The book The Neural Basis of Free Will
by Michael Tse gives an interesting comparison of philosophy and
science in the Introduction.
Why
has philosophy been unable to make substantial progress in solving
the mind-body problem? The root of philosophy’s impasse is that its
main tools – logical argumentation, “thought experiments,”
“intuition pumps,” and persuasion – are inadequate to the task.
By themselves, these tools are incapable of settling basic debates
between scholars with conflicting views rooted in incompatible
starting assumptions. Logic can derive conclusions for axioms, but it
cannot derive axioms, or, for that matter, the assumptions, biases,
hunches, or intuitions that seem to underlie so much philosophical
argumentation. With no objective way to settle a conflict, it is rare
to find a philosopher who has written, “I was wrong and my rivals
were right.” Without an objective arbiter of truth such as that
imposed by falsifiability, why would a philosopher ever concede,
especially when doing so might diminish career standing? A field
cannot move forward to the next stage of a problem, and acknowledge
that what was once a problem has now been solved, unless those on the
wrong side of the debate are forced to concede they were wrong.
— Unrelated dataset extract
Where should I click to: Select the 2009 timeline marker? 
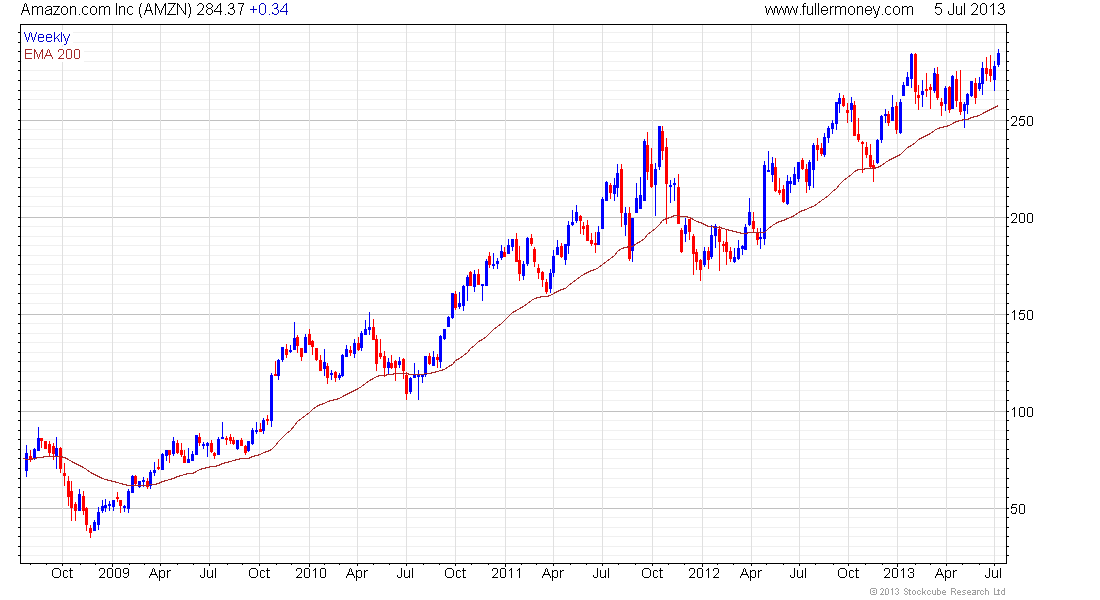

Science, in contrast, has nature to falsify theories and models, and
the scientific method of experimentation and
model-correction/abandonment that forces scientists to stand on the
shoulders of giants. Whether or not scientists concede they were
wrong does not matter in the long run. Nature forces their
concessions. Scientists who dogmatically maintain a position despite
concrete evidence to the contrary are left behind. Whereas
philosophers receive acclaim for occupying a position and defending
it persuasively, scientists receive acclaim for making new
discoveries that push the field to modify existing models of reality.
Science makes astonishing progress year after year, whereas
philosophy makes slow progress over centuries – at least concerning
mental causation, free will and the mind-body problem – because
debates can be objectively settled in science but cannot be
objectively settled in philosophy.
One could quibble with some of this, but I believe it is largely accurate. Some might take this to discredit philosophy, but such a critic has to rely on some philosophy when science has no good answer to some questions.